Gênesis 14: 12-20 – Mateus 23: 23


INTRODUÇÃO
            O que apresento aqui é um resumo de tudo que gostaria de argumentar sobre dízimos. Não posso e não quero fazer um livro sobre o assunto. Os argumentos não são completos e nem finais, são apenas parte de um todo sobre a fidelidade nos dízimos e ofertas. Também não é a última “água do deserto” sobre o assunto. Com certeza, há outros textos, que se poderiam buscar, talvez até mais completos. Para quem quer ser fiel e obedecer a Palavra do Eterno, pouca coisa lhe basta. Para quem está louco por cair fora dos princípios da Palavra, é preciso muita argumentação e, mesmo assim, é possível que não seja suficiente.

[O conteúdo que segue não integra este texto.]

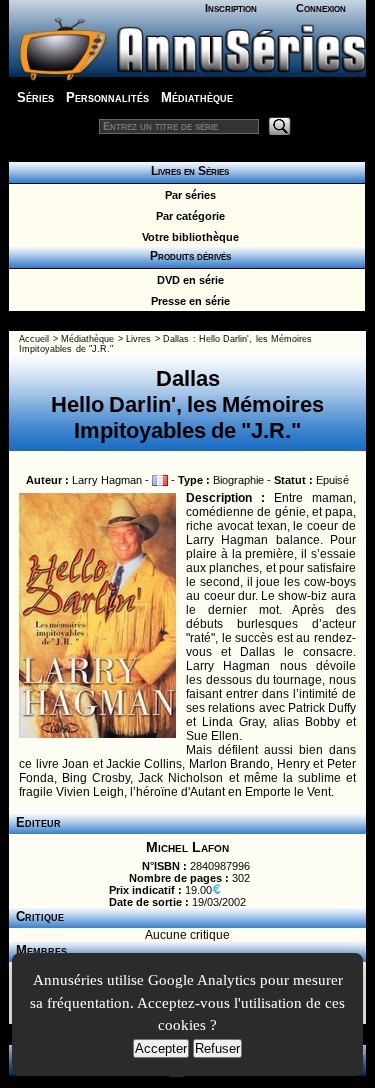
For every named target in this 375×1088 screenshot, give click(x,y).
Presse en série (187, 301)
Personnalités (107, 97)
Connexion (321, 8)
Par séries (187, 195)
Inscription (231, 8)
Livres (138, 339)
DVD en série (187, 280)
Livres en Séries (187, 171)
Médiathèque (197, 97)
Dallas (176, 339)
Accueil (34, 339)
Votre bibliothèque (187, 237)
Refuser (217, 1048)
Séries (35, 97)
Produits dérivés (187, 256)
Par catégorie (187, 216)
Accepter (161, 1048)
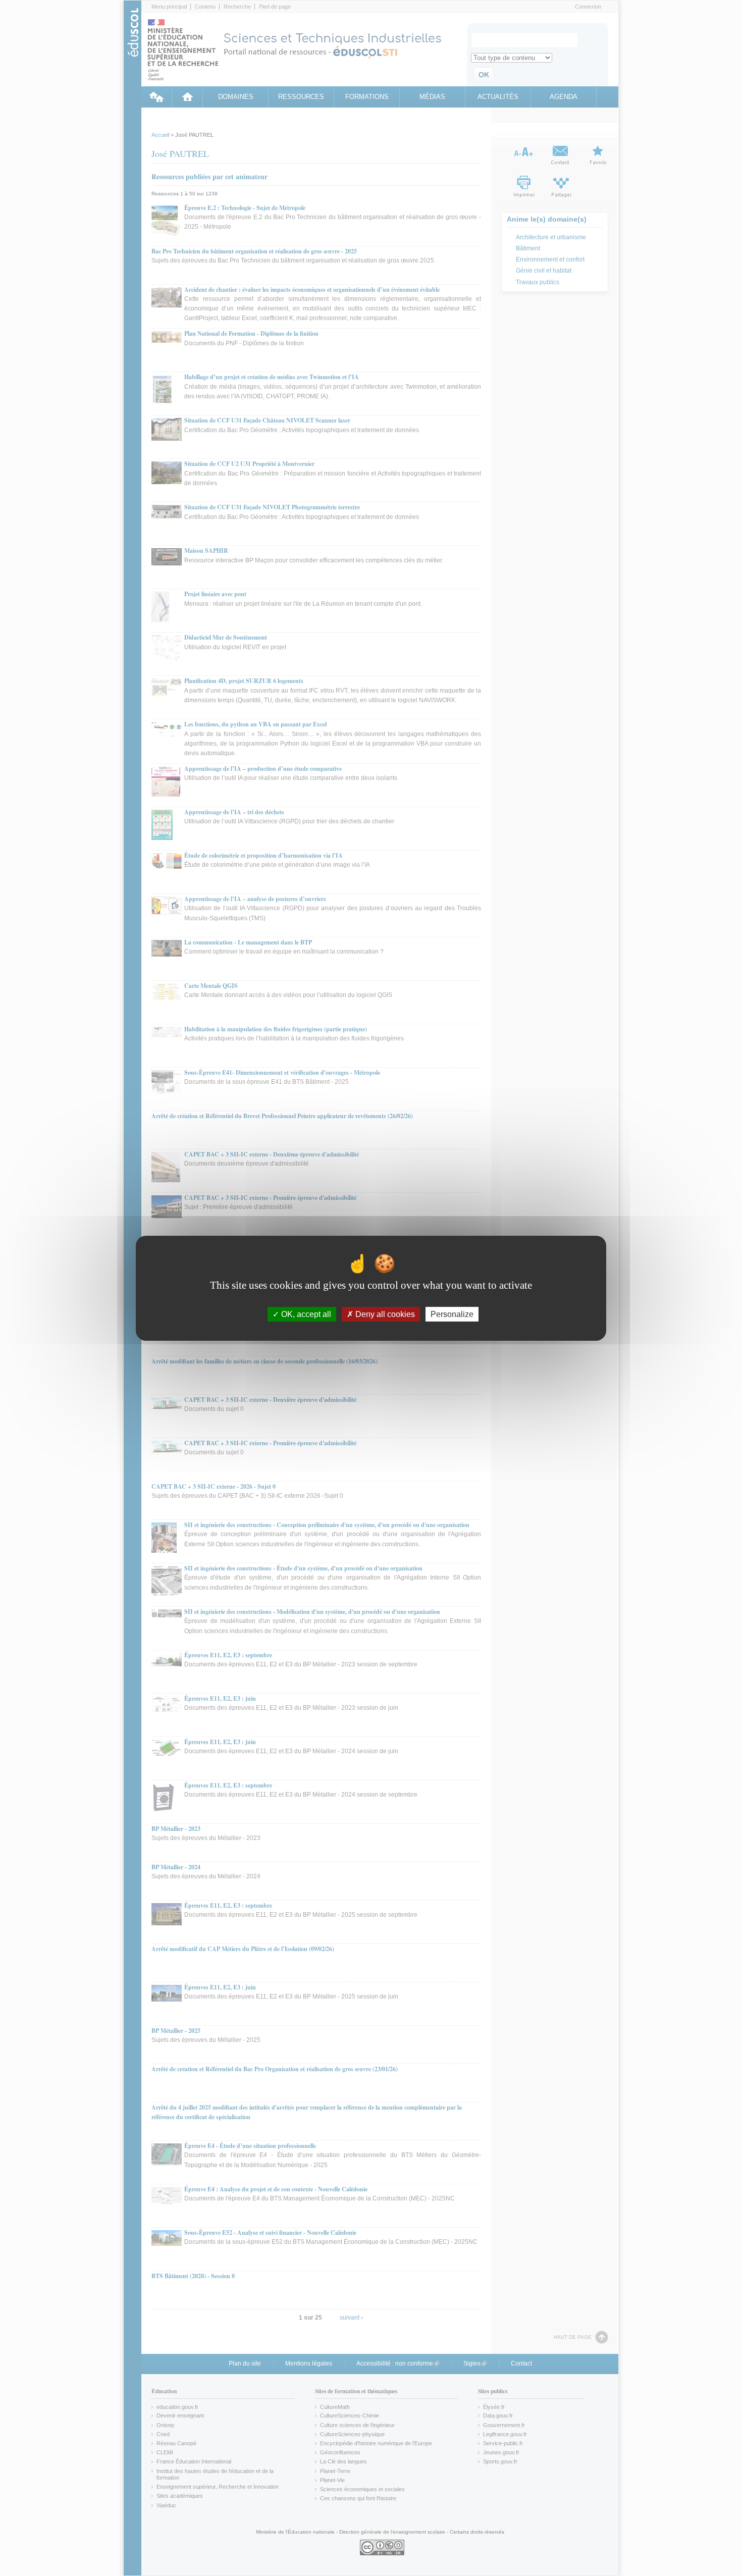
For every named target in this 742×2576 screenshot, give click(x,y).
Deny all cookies (384, 1313)
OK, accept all (305, 1313)
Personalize (452, 1313)
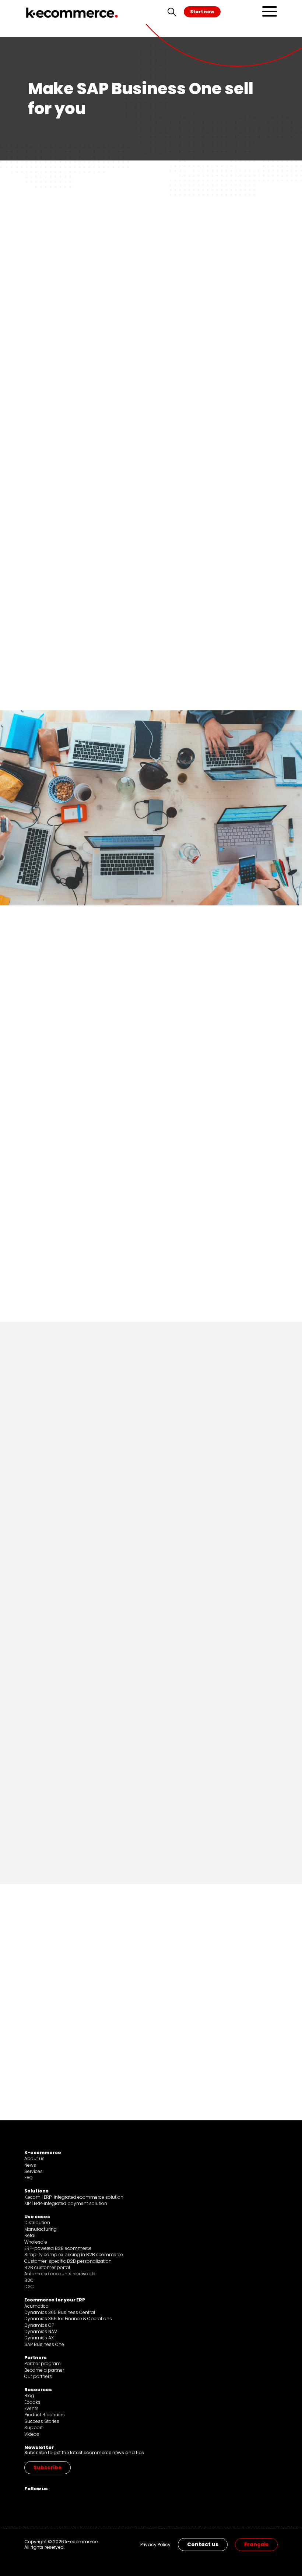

            Aqui, quero tratar sobre alguns argumentos tais como o fato de se acusar os ministros do evangelho de desfrutar do dízimo sem amparo bíblico. Chamo os que não são fãs do dízimo, aqui, de “anti-dízimos” ou “anti-dizimistas”.
            Algumas acusações são feitas a ministros pelo fato de enriquecerem com os dízimos das igrejas. É verdade que temos gente se locupletando dos dízimos das igrejas, mas é no mínimo uma leviandade colocar milhares de homens de Deus na mesma vala comum dos errados. Existem centenas de médicos e advogados canalhas. Porém isto não quer dizer que os de verdade não têm direito de cobrar seus devidos honorários. Não é porque existem os maus, que agora vamos deixar de honrar os bons e olha que os bons são aos milhares.
            Apresento aqui as palavras de Jesus que orientam e fecham questão sobre os dízimos. Aliás, Jesus é o mestre por excelência em qualquer assunto que ele tenha tratado. Por causa dele e de seus ensinos é que somos chamados cristãos. Os apóstolos podem nos dar luzes, mas a fonte é Jesus. Então, vamos observar o que compartilho adiante.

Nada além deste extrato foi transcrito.